Post–Traumatic Stress Disorder is a chronic mental or psychiatric disorder that may occur in individuals who experience or witness a shocking, terrifying or traumatic event usually with physical harm being inflicted. Normally after such an event, the intense fear, helplessness or horror caused usually goes away over time for most people. However, for those with PTSD, these feelings become stronger with time often culminating in a state whereby they cannot go about their life ordinarily therefore necessitating medical intervention.

The causes of PTSD are usually events linked to actual or threatened death, physical assault, accidents, natural disasters, robbery, kidnapping, fires or sexual harassment/ violence. However, since a few people get the condition, doctors presume that it occurs as a complex in those with inherited mental health risks such as anxiety or depression, inherited personality aspects (temperament), previous stressful experiences in life such as childhood abuse or disorders involving the hormones and chemicals released in stressful moments. Other risk factors that may predispose one to PTSD include: drug abuse, having a job with increased exposure risk to traumatic events such as military personnel, and lacking a support system from friends and family.

Symptoms usually occur after one or two months, but sometimes begin years after the traumatic event. The course of the illness varies from 6 months to years (becomes chronic). The symptoms are classified into four categories. Intrusion symptoms are common and include repeated distressing dreams, memories/ flashbacks of the traumatic event which may be very vivid and lifelike. The next kind is avoidance symptoms which include keeping away from people, objects, activities, places, having thoughts or talking about anything that may trigger the flashbacks. The patients also exhibit alterations in cognition and mood such as negative thoughts or feelings, inability to recall key aspects of the traumatic event, inability to experience positive emotions such as happiness, or having feelings of fear/ anger/ guilt/ shame which can lead to wrongly blaming oneself or others. The fourth type is alterations in arousal and reactivity, whereby they behave in a self-destructive manner, become easily startled or have difficulty sleeping and concentrating.

Failure to seek medical help may complicate into depression and anxiety, substance abuse, eating disorders or suicidal thoughts and actions. Therefore, it is paramount to see a doctor or a mental health professional. Diagnosis is made by confirming the symptoms described above, performing a medical history and physical examination. There are no lab tests that specifically diagnose PTSD, but the doctor could order some tests to rule out physical illnesses that may cause the symptoms. Psychiatrists also use special interviews and assessments to evaluate the individual for PTSD. For a diagnosis to be made, the patient must have had symptoms for at least a month.

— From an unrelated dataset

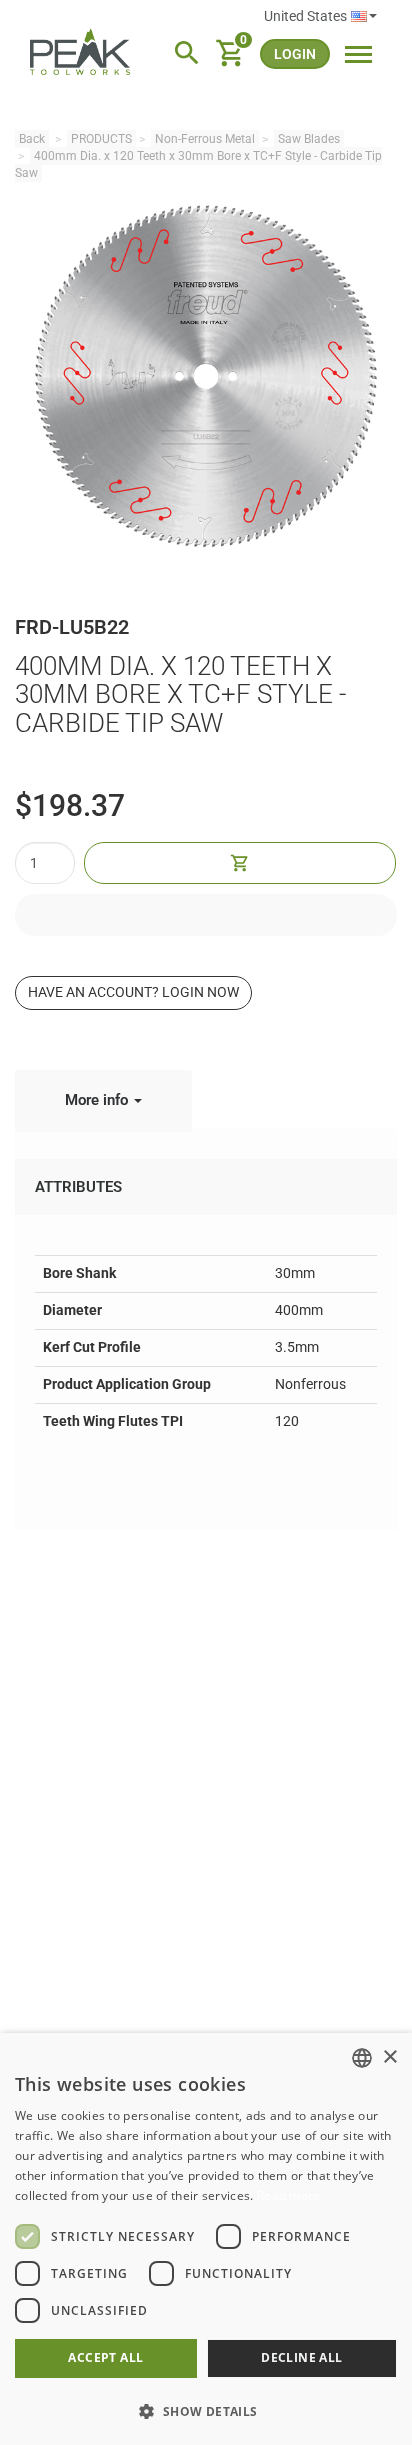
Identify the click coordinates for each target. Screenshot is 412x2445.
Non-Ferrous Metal (205, 139)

The treatment modalities include psychotherapy (“talk” therapy) and use of medication (usually anti-depressants), but it primarily depends on how the affected individual is affected. For instance, those experiencing sleep problems and nightmares will get specific medication. Psychotherapy is done in one-on-one or group sessions which usually last two to three months, but may be more depending on the patient’s case. The psychiatrist may use exposure therapy and cognitive restructuring treatments to enable the patient manage their symptoms effectively. Those experiencing ongoing trauma such as abusive relationships, individuals with substance abuse or having related illnesses such as anxiety disorders require additional intervention to address these problems as well. This will improve the outcome of treatment.

It is our duty to raise awareness about Post-Traumatic Stress Disorder among our friends and family, reduce stigma associated with the condition and promote health-seeking behavior among those suffering from it. Early intervention among people who have experienced or witnessed traumatic events may reduce symptoms or prevent PTSD altogether.